___ PROVIDED DATA ___

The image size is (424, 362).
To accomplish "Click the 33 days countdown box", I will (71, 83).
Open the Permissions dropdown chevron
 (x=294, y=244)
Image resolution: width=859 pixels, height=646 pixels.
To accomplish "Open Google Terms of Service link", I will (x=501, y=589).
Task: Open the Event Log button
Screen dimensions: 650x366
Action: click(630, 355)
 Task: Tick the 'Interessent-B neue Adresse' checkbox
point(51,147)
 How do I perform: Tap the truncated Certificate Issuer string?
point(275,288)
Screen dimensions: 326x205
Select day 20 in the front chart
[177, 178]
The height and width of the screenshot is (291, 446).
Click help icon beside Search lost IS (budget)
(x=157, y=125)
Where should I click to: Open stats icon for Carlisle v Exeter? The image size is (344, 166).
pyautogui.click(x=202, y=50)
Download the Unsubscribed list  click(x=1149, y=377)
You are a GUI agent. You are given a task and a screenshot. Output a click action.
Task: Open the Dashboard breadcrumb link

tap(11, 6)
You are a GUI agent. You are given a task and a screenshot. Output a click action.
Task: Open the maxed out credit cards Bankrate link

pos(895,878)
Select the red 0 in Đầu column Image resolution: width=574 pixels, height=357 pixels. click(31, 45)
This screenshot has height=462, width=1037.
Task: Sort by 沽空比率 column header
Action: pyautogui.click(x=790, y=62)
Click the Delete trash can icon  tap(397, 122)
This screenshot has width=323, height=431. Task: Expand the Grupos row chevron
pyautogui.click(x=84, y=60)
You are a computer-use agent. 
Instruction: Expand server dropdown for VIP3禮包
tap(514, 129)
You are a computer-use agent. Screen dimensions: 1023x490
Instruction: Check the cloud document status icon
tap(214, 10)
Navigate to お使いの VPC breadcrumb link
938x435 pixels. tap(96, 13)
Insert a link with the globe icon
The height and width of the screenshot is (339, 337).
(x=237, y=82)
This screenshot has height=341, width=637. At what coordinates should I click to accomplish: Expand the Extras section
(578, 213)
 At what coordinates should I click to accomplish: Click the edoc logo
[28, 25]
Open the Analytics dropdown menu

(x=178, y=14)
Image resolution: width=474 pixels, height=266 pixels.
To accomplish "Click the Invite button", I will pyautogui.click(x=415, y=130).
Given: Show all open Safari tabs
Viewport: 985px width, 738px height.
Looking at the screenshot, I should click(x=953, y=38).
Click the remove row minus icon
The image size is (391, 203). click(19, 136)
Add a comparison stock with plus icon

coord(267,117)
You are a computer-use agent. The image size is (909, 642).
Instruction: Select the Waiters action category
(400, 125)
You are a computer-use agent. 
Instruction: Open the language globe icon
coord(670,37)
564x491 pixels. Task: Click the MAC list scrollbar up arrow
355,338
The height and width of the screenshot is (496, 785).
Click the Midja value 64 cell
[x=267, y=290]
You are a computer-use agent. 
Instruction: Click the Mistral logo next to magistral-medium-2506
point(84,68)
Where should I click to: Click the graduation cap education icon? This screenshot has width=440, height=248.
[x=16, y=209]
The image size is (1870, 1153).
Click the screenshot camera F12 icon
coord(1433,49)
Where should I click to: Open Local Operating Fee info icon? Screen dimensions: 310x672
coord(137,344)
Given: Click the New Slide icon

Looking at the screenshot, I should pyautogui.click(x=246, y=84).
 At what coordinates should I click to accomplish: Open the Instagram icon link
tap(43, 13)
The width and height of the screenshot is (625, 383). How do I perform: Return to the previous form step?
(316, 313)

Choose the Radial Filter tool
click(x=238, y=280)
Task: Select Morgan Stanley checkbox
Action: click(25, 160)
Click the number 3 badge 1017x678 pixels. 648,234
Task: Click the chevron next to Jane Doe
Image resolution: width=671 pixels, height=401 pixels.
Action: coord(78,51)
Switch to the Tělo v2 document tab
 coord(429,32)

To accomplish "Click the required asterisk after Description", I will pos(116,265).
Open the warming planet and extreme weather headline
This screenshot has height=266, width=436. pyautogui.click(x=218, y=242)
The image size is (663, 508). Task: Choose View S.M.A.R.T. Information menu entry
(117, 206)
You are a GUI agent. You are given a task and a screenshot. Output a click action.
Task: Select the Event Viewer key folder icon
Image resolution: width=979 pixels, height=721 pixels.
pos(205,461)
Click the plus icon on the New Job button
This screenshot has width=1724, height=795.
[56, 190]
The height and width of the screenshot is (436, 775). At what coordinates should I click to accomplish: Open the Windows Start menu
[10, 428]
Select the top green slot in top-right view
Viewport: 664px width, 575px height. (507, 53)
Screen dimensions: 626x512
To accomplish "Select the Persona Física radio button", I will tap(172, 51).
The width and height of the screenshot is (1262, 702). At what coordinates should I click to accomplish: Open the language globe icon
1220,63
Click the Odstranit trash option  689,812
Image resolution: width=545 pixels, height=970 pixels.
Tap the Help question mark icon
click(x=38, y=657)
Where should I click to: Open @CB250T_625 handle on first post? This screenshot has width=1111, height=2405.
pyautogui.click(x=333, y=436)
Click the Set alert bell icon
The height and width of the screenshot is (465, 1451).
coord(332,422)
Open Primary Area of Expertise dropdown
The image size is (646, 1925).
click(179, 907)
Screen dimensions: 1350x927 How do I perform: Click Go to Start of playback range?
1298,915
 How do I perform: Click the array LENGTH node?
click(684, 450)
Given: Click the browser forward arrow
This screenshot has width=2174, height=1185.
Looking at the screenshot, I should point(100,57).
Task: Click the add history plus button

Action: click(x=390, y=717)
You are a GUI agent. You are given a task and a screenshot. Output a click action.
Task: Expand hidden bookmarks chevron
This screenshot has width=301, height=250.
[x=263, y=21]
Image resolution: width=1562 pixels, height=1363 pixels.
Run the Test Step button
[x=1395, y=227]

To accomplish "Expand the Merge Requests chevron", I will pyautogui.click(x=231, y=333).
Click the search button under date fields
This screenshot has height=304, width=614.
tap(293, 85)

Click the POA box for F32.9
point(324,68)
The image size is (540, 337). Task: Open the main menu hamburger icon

___

▸ GOAL OF THE EXERCISE: Reproduce all of the material above, substituting "caret" for every occurrence of "chevron" and leaving everything else unchanged.

▸ RESULT:
The image size is (424, 362).
To accomplish "Click the 33 days countdown box", I will (71, 83).
Open the Permissions dropdown caret
 (x=294, y=244)
Image resolution: width=859 pixels, height=646 pixels.
To accomplish "Open Google Terms of Service link", I will (x=501, y=589).
Task: Open the Event Log button
Screen dimensions: 650x366
Action: click(630, 355)
 Task: Tick the 'Interessent-B neue Adresse' checkbox
point(51,147)
 How do I perform: Tap the truncated Certificate Issuer string?
point(275,288)
Screen dimensions: 326x205
Select day 20 in the front chart
[177, 178]
The height and width of the screenshot is (291, 446).
Click help icon beside Search lost IS (budget)
(x=157, y=125)
Where should I click to: Open stats icon for Carlisle v Exeter? The image size is (344, 166).
pyautogui.click(x=202, y=50)
Download the Unsubscribed list  click(x=1149, y=377)
You are a GUI agent. You are given a task and a screenshot. Output a click action.
Task: Open the Dashboard breadcrumb link

tap(11, 6)
You are a GUI agent. You are given a task and a screenshot. Output a click action.
Task: Open the maxed out credit cards Bankrate link

pos(895,878)
Select the red 0 in Đầu column Image resolution: width=574 pixels, height=357 pixels. click(31, 45)
This screenshot has height=462, width=1037.
Task: Sort by 沽空比率 column header
Action: pyautogui.click(x=790, y=62)
Click the Delete trash can icon  tap(397, 122)
This screenshot has width=323, height=431. Task: Expand the Grupos row caret
pyautogui.click(x=84, y=60)
You are a computer-use agent. 
Instruction: Expand server dropdown for VIP3禮包
tap(514, 129)
You are a computer-use agent. Screen dimensions: 1023x490
Instruction: Check the cloud document status icon
tap(214, 10)
Navigate to お使いの VPC breadcrumb link
938x435 pixels. tap(96, 13)
Insert a link with the globe icon
The height and width of the screenshot is (339, 337).
(x=237, y=82)
This screenshot has height=341, width=637. At what coordinates should I click to accomplish: Expand the Extras section
(578, 213)
 At what coordinates should I click to accomplish: Click the edoc logo
[28, 25]
Open the Analytics dropdown menu

(x=178, y=14)
Image resolution: width=474 pixels, height=266 pixels.
To accomplish "Click the Invite button", I will pyautogui.click(x=415, y=130).
Given: Show all open Safari tabs
Viewport: 985px width, 738px height.
Looking at the screenshot, I should click(x=953, y=38).
Click the remove row minus icon
The image size is (391, 203). click(19, 136)
Add a comparison stock with plus icon

coord(267,117)
You are a computer-use agent. The image size is (909, 642).
Instruction: Select the Waiters action category
(400, 125)
You are a computer-use agent. 
Instruction: Open the language globe icon
coord(670,37)
564x491 pixels. Task: Click the MAC list scrollbar up arrow
355,338
The height and width of the screenshot is (496, 785).
Click the Midja value 64 cell
[x=267, y=290]
You are a computer-use agent. 
Instruction: Click the Mistral logo next to magistral-medium-2506
point(84,68)
Where should I click to: Click the graduation cap education icon? This screenshot has width=440, height=248.
[x=16, y=209]
The image size is (1870, 1153).
Click the screenshot camera F12 icon
coord(1433,49)
Where should I click to: Open Local Operating Fee info icon? Screen dimensions: 310x672
coord(137,344)
Given: Click the New Slide icon

Looking at the screenshot, I should pyautogui.click(x=246, y=84).
 At what coordinates should I click to accomplish: Open the Instagram icon link
tap(43, 13)
The width and height of the screenshot is (625, 383). How do I perform: Return to the previous form step?
(316, 313)

Choose the Radial Filter tool
click(x=238, y=280)
Task: Select Morgan Stanley checkbox
Action: click(25, 160)
Click the number 3 badge 1017x678 pixels. 648,234
Task: Click the caret next to Jane Doe
Image resolution: width=671 pixels, height=401 pixels.
Action: coord(78,51)
Switch to the Tělo v2 document tab
 coord(429,32)

To accomplish "Click the required asterisk after Description", I will pos(116,265).
Open the warming planet and extreme weather headline
This screenshot has height=266, width=436. pyautogui.click(x=218, y=242)
The image size is (663, 508). Task: Choose View S.M.A.R.T. Information menu entry
(117, 206)
You are a GUI agent. You are given a task and a screenshot. Output a click action.
Task: Select the Event Viewer key folder icon
Image resolution: width=979 pixels, height=721 pixels.
pos(205,461)
Click the plus icon on the New Job button
This screenshot has width=1724, height=795.
[56, 190]
The height and width of the screenshot is (436, 775). At what coordinates should I click to accomplish: Open the Windows Start menu
[10, 428]
Select the top green slot in top-right view
Viewport: 664px width, 575px height. (507, 53)
Screen dimensions: 626x512
To accomplish "Select the Persona Física radio button", I will tap(172, 51).
The width and height of the screenshot is (1262, 702). At what coordinates should I click to accomplish: Open the language globe icon
1220,63
Click the Odstranit trash option  689,812
Image resolution: width=545 pixels, height=970 pixels.
Tap the Help question mark icon
click(x=38, y=657)
Where should I click to: Open @CB250T_625 handle on first post? This screenshot has width=1111, height=2405.
pyautogui.click(x=333, y=436)
Click the Set alert bell icon
The height and width of the screenshot is (465, 1451).
coord(332,422)
Open Primary Area of Expertise dropdown
The image size is (646, 1925).
click(179, 907)
Screen dimensions: 1350x927 How do I perform: Click Go to Start of playback range?
1298,915
 How do I perform: Click the array LENGTH node?
click(684, 450)
Given: Click the browser forward arrow
This screenshot has width=2174, height=1185.
Looking at the screenshot, I should point(100,57).
Task: Click the add history plus button

Action: click(x=390, y=717)
You are a GUI agent. You are given a task and a screenshot. Output a click action.
Task: Expand hidden bookmarks caret
This screenshot has width=301, height=250.
[x=263, y=21]
Image resolution: width=1562 pixels, height=1363 pixels.
Run the Test Step button
[x=1395, y=227]

To accomplish "Expand the Merge Requests caret", I will pyautogui.click(x=231, y=333).
Click the search button under date fields
This screenshot has height=304, width=614.
tap(293, 85)

Click the POA box for F32.9
point(324,68)
The image size is (540, 337). Task: Open the main menu hamburger icon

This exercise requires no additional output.